Your objective:
The requested output is every line from the one with "voilier a vendre (344, 618)" through the last line below, printed exactly.

Records drawn from a dataset:
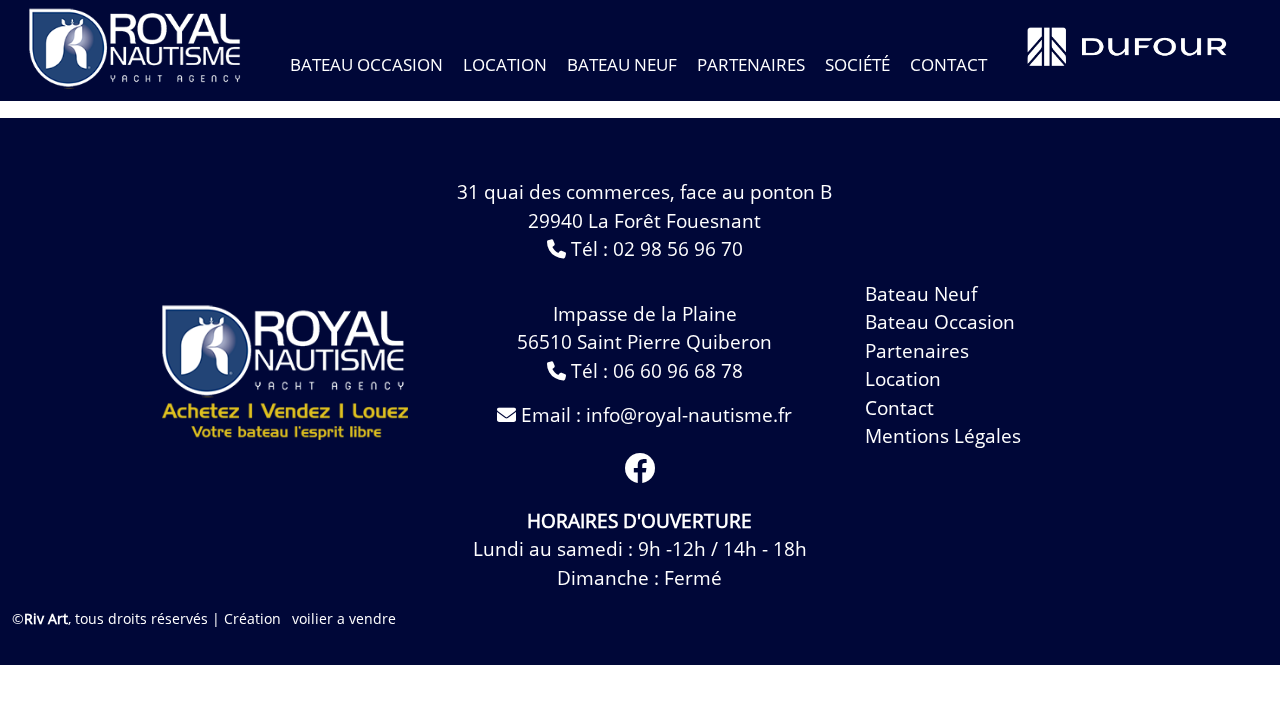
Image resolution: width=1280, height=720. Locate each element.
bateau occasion (366, 64)
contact (948, 64)
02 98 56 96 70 (678, 249)
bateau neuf (622, 64)
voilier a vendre (344, 618)
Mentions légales (943, 436)
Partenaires (751, 64)
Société (857, 64)
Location (505, 64)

Solution to the problem:
voilier a vendre (344, 618)
Mentions légales (943, 436)
Partenaires (751, 64)
Société (857, 64)
Location (505, 64)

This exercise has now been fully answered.